Zaman di mana perasaan dikirim lewat emoji, dan pertengkaran bisa terjadi hanya karena pesan “dibaca tapi tidak dibalas.”
Menikah di era digital bukan sekadar menyatukan dua hati, tapi juga dua dunia yang sama-sama terhubung — dan terpapar oleh algoritma.
Di dunia yang serba cepat ini, cinta sering kali terasa instan.
Kita bisa mengenal seseorang hanya lewat profile bio, merasa cocok karena selera musik yang sama, lalu menyimpulkan bahwa dia mungkin “jodoh yang dikirim semesta.”
Tapi cinta yang datang secepat scroll, bisa juga pergi secepat swipe left.
Ketika Algoritma Mulai Mengatur Hati
Media sosial kini jadi “panggung cinta.”
Kita terbiasa menilai hubungan dari story yang diunggah, dari pasangan yang selalu terlihat harmonis, dari caption manis yang viral di explore.
Namun jarang yang tahu, di balik foto pasangan bahagia, ada dua manusia nyata yang juga punya luka, lelah, dan perbedaan yang tak tertulis di kolom komentar.
Algoritma mengatur apa yang kita lihat — termasuk tentang cinta.
Kalau kamu sering menonton konten “relationship goals”, algoritma akan menambahkannya di beranda.
Perlahan, tanpa sadar, kita mulai membandingkan.
Mulai merasa bahwa hubungan kita kurang romantis, pasangan kita kurang perhatian, dan cinta kita… mungkin kurang estetik untuk diunggah.
Padahal, cinta bukan konten.
Ia bukan tentang siapa yang paling sering upload foto berdua, tapi siapa yang tetap bertahan ketika semua orang sibuk memamerkan bahagianya masing-masing.

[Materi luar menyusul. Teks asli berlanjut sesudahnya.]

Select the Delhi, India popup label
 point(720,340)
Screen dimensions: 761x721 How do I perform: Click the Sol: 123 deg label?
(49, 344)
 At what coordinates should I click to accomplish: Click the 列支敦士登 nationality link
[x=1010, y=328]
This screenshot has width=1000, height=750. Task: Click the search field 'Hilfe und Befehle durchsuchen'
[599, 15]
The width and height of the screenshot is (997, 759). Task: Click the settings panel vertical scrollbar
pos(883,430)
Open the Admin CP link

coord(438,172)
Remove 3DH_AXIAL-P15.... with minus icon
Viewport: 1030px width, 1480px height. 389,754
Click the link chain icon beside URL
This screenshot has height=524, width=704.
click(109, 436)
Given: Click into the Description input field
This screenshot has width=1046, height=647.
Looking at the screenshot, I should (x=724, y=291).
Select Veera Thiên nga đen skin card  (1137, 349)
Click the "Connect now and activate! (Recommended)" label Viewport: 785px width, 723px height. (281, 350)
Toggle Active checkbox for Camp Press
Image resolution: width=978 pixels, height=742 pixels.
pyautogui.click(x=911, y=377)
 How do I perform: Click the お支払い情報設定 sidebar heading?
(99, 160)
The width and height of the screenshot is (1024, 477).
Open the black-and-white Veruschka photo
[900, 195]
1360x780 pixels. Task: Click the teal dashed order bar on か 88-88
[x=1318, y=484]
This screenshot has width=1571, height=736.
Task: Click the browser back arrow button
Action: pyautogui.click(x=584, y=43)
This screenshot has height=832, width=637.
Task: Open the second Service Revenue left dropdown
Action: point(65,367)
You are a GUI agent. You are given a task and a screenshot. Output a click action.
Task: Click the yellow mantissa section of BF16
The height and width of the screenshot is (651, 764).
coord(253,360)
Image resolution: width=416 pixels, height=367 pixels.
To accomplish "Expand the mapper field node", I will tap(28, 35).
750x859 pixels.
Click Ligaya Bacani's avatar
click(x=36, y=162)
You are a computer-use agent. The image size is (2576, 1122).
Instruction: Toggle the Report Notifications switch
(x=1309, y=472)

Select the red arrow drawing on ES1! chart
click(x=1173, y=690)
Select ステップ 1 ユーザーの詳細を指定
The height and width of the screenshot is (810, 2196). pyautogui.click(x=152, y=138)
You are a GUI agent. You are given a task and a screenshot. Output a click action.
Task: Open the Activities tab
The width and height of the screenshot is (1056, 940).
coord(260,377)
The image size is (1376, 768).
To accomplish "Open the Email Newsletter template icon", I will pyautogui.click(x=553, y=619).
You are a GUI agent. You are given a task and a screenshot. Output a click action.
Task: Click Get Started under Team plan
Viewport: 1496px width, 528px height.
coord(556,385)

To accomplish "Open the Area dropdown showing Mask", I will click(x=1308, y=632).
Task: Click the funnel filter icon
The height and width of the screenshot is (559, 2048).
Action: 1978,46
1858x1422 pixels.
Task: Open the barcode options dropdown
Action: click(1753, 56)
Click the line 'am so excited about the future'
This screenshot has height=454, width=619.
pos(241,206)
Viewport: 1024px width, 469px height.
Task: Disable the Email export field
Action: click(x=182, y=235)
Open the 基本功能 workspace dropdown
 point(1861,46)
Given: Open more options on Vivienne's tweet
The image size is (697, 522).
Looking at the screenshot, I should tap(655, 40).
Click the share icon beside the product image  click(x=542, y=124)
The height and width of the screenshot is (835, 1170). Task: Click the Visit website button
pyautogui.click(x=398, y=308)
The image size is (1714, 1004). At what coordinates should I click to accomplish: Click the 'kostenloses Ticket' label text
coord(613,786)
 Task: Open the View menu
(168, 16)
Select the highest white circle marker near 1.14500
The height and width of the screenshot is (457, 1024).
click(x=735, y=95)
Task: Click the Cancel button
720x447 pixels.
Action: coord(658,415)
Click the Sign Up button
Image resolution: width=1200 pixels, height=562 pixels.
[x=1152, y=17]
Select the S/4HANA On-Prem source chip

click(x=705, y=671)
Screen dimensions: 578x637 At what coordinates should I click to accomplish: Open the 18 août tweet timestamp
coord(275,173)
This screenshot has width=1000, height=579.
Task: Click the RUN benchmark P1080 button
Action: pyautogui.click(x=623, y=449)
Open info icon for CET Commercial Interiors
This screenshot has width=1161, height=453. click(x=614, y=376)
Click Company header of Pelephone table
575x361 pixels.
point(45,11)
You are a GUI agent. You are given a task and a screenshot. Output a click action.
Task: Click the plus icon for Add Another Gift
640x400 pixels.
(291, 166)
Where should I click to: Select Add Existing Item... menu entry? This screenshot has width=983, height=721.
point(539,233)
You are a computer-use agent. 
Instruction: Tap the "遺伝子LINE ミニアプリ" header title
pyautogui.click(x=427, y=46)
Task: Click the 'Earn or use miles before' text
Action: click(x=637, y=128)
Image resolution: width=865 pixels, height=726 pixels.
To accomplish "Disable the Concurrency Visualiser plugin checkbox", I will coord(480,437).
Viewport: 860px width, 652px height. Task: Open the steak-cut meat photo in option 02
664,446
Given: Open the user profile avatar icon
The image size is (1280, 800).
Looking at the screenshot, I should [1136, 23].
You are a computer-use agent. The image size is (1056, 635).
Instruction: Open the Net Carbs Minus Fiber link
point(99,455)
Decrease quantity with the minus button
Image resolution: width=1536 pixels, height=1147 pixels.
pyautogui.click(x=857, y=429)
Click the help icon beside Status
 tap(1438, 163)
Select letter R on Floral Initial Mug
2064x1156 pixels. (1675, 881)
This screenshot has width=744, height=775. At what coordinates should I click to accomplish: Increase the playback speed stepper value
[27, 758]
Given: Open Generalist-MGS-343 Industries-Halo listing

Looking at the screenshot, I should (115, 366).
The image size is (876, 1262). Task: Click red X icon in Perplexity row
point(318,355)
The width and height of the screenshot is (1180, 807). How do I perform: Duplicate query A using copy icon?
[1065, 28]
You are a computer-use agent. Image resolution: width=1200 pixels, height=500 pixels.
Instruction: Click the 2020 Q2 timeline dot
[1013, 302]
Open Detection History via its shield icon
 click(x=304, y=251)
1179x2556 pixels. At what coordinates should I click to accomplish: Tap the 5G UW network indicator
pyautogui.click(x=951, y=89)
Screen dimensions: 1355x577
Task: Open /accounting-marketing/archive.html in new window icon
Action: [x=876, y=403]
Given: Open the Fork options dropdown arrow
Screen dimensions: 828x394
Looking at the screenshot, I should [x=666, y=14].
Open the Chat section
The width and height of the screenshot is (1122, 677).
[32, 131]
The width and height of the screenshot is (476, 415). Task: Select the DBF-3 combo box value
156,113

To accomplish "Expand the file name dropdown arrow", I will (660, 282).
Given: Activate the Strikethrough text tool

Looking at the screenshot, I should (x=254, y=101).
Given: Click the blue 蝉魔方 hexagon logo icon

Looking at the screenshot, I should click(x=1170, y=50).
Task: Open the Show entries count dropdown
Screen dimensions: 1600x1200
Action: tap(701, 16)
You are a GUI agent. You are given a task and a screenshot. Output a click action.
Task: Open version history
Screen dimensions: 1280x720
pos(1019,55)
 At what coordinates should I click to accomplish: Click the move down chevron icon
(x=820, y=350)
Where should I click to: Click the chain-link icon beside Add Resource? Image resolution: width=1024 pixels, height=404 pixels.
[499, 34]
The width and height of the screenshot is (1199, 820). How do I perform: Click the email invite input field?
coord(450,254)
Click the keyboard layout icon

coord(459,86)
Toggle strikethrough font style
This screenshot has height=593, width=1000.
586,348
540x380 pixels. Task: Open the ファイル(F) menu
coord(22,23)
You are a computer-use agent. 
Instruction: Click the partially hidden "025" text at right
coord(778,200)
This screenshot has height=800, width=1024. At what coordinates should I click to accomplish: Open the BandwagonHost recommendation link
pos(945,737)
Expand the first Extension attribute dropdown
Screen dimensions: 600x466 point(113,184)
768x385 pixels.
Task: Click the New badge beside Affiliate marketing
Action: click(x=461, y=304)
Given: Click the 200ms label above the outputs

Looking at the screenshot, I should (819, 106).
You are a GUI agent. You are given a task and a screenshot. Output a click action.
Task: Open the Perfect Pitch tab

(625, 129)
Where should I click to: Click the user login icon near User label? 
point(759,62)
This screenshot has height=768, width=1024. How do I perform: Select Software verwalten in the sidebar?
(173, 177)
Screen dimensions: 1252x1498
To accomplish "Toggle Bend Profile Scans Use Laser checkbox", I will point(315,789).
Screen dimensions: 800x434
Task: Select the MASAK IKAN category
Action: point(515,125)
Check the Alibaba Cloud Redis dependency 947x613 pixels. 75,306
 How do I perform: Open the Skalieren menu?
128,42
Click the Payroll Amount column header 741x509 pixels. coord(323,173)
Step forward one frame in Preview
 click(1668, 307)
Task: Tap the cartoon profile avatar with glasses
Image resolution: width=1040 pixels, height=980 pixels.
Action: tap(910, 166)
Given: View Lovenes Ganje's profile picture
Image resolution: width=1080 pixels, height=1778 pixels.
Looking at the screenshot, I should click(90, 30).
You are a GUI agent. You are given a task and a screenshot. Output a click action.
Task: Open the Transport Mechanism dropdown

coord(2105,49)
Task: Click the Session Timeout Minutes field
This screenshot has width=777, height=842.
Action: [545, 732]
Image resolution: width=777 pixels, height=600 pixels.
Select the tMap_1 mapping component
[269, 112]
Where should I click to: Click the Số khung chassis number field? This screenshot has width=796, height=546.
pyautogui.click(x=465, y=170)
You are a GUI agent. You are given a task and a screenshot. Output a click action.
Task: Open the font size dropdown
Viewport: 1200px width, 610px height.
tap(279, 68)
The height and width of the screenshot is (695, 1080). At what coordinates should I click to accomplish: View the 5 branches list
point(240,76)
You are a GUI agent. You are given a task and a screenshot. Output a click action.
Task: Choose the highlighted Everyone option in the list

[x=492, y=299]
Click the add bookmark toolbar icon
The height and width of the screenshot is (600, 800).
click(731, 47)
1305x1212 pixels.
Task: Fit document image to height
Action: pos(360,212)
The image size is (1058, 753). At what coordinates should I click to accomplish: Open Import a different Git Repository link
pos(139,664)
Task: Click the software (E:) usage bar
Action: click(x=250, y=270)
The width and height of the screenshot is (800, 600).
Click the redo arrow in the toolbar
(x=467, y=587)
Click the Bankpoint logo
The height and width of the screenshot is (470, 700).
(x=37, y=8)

Menikah di Zaman Serba Terhubung
Pernikahan di era digital menghadirkan tantangan baru.
Bukan lagi hanya tentang ekonomi dan komunikasi, tapi juga tentang privasi dan validasi.
Kapan kita perlu berbagi cerita, dan kapan harus menyimpannya sendiri?
Apakah kebahagiaan harus selalu dibuktikan lewat like dan comment?
Kadang, pasangan lupa menikmati kebersamaan karena terlalu sibuk mendokumentasikannya.
Mereka saling mencintai, tapi juga saling menuntut untuk tampil sempurna di depan kamera.
Sementara cinta sejati justru tumbuh di balik layar — saat dua orang belajar saling memaafkan, menurunkan ego, dan memilih tetap bertahan meski dunia luar sibuk menilai.
Cinta Tak Butuh Sinyal, Tapi Butuh Sinyal Hati
Menikah di era digital memang penuh warna.
Kita punya cara baru untuk berkomunikasi, mengekspresikan cinta, dan mendukung satu sama lain.
Namun di balik semua kemudahan itu, kita juga ditantang untuk tetap manusiawi — untuk tetap hadir secara nyata, bukan hanya daring.
Cinta yang bertahan bukan yang paling viral, tapi yang paling sadar.
Yang tahu kapan harus online, kapan harus offline, dan kapan harus benar-benar “hadir” untuk pasangannya.
Pada akhirnya, cinta sejati tidak bisa diukur oleh algoritma mana pun.
Ia tidak bisa dihitung oleh jumlah view, comment, atau engagement rate.
Karena cinta sejati selalu hidup di tempat yang algoritma tak bisa jangkau:
di hati dua orang yang memilih satu sama lain, setiap hari, bahkan ketika sinyal sedang hilang.